Last surviving person of full-blooded Selkʼnam descent

Ángela Loij López (c. 1900 – 28 May 1974), baptized as Ángela Gómez, was an Argentine-Chilean woman considered to be the last surviving individual of full-blooded Selkʼnam (Ona) descent, an indigenous group that resides in Tierra del Fuego.

As a young woman, she married Nelson Qànqòt, a Haush baptized by missionaries as Toribio, with whom she had two daughters and a son: Víctor Nelson (born 1919), Laura Soto (born 1922), and Luisa Nelson (born 1926). She participated in a traditional Hain ceremony documented in 1924 by Austrian ethnologist Martin Gusinde. During the late 1930s, she joined missionaries and was baptized to leave her conflictive relationship with her husband. All three of her children died in 1938 of tuberculosis without further descendants. In 1955, she married José Isaías Ule, a young Chilean worker who died in 1969, after which she inherited his house, where she lived on until she died.

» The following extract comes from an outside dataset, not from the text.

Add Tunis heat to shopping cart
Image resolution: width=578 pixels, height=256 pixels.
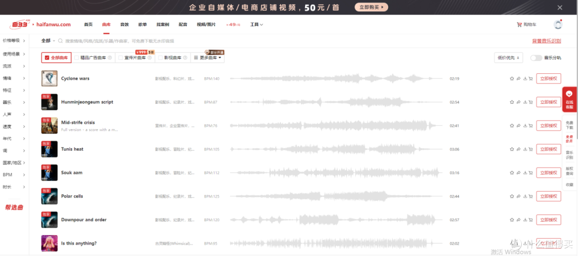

In her later years, she was studied by anthropologist Anne Chapman. Loij was born at the Estancia Sara ranch, north of Río Grande, where her father, Loij, worked as a shepherd. She had one brother, Pascual. Her grand-niece, Amalia Gudiño, became a nurse and was elected as a deputy in the Argentine Chamber of Deputies in 1995, becoming the first indigenous person to serve as a deputy in Argentina. Loij was found dead in her home in May 1974, victim of a stroke she suffered at dawn. A school in the Río Grande Department was named in her honour.